Shiatsu

Shiatsu (japanisch «Fingerdruck») ist eine ganzheitliche Körpertherapie, bei welcher der Therapeut mit Händen, Ellbogen und Knien gezielt auf das Meridiansystem des Klienten oder der Klientin einwirkt. Mit Druck, Dehnungen, sanften, rhythmischen Bewegungen oder auch leichten Rotationen werden Selbstheilungskräfte angeregt.
Diese Behandlungsform wirkt auf Körper, Geist und Seele.
Ziel der Behandlung ist es, gesundheitsfördernde Prozesse anzustossen, Ressourcen des Klienten zu erkennen und zu stärken und einen bewussteren Umgang mit sich selber zu fördern.

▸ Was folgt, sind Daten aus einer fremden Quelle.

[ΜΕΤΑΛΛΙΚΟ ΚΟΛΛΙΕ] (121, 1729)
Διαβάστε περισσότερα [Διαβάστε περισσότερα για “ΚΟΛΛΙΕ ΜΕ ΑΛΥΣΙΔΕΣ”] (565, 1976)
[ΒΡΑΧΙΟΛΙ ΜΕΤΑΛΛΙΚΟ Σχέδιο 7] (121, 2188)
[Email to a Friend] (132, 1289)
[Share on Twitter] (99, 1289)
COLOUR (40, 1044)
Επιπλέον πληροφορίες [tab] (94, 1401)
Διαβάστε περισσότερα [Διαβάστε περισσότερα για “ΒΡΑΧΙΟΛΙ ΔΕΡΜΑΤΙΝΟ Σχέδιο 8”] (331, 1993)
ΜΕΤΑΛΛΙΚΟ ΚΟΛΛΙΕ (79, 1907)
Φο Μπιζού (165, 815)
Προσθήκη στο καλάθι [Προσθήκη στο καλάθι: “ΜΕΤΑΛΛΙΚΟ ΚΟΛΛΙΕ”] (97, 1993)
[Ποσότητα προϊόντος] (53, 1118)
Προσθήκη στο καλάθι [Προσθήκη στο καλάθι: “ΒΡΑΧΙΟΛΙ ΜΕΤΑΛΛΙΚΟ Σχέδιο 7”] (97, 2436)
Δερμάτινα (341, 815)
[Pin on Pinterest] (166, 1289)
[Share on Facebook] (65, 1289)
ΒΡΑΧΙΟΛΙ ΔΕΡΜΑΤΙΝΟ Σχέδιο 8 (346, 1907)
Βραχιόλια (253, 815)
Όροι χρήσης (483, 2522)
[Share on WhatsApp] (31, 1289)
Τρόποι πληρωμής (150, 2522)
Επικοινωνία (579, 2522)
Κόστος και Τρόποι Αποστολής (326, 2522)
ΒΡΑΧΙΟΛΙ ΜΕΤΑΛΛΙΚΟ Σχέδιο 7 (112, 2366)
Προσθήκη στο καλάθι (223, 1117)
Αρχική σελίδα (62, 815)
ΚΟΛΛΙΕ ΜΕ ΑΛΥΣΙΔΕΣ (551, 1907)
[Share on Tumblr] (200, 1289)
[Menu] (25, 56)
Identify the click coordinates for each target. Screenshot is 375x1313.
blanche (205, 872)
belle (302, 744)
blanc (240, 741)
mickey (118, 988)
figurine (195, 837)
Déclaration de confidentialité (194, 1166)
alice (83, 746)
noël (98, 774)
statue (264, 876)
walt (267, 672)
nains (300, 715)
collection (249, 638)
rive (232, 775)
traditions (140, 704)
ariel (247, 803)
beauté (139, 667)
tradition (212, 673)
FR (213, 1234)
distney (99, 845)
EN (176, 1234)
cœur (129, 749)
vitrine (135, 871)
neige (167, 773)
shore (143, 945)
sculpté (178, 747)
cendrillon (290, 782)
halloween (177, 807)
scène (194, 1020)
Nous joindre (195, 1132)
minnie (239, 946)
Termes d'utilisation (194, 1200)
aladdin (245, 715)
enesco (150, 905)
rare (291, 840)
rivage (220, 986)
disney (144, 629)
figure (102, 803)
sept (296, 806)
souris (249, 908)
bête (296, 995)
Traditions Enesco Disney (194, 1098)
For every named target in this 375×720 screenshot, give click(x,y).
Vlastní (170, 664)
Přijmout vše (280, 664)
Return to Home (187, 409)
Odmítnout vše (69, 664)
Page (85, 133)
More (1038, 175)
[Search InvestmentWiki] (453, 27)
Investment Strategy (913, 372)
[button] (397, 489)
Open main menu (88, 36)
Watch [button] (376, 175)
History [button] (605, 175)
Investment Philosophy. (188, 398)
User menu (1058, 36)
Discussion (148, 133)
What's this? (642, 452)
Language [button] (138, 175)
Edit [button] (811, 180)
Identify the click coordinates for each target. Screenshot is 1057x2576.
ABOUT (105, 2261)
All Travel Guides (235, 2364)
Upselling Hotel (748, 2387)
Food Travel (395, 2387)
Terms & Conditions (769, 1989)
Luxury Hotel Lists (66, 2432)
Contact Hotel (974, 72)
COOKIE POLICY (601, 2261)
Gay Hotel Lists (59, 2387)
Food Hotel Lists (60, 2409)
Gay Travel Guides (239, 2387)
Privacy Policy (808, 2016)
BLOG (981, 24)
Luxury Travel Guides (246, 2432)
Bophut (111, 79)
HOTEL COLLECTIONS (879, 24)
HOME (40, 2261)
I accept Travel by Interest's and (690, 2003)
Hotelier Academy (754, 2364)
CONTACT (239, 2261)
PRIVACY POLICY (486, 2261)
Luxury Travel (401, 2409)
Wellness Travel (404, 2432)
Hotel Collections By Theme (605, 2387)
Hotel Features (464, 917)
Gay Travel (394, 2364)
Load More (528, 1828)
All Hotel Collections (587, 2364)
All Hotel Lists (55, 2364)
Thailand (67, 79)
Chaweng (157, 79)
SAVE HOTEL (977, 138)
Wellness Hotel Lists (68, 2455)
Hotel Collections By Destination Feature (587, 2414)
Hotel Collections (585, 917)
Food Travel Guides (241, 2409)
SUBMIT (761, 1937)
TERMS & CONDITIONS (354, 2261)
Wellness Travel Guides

Shiatsu wirkt u.a. heilungsfördernd bei folgenden Beschwerden:

  • Kopfschmerzen, Migräne
  • Schmerzen oder Verspannungen in Nacken, Rücken oder Schultern
  • Verdauungsbeschwerden
  • Menstruations- oder Wechseljahrsbeschwerden
  • Nervosität
  • Schlafstörungen
  • Erschöpfungszustände

Während der Behandlung liegt der Klient oder die Klientin in bequemer Kleidung auf einem Futon auf dem Boden.
Die Behandlung ist für Menschen aller Altersklassen geeignet.
Shiatsu kann begleitend zu schulmedizinischen Behandlungen angewandt werden.

 

Literatur

Shitsuto Masunaga, Wataru Ohashi, Das grosse Buch der Heilung durch Shiatsu. O.W.Barth,, 2002

Shitsuto Masunaga, Meridian Dehnübungen. Hübner, Waldeck, 2003.

Carola Beresford-Cooke, Shiatsu. Grundlagen und Praxis. Urban Fischer, 2003.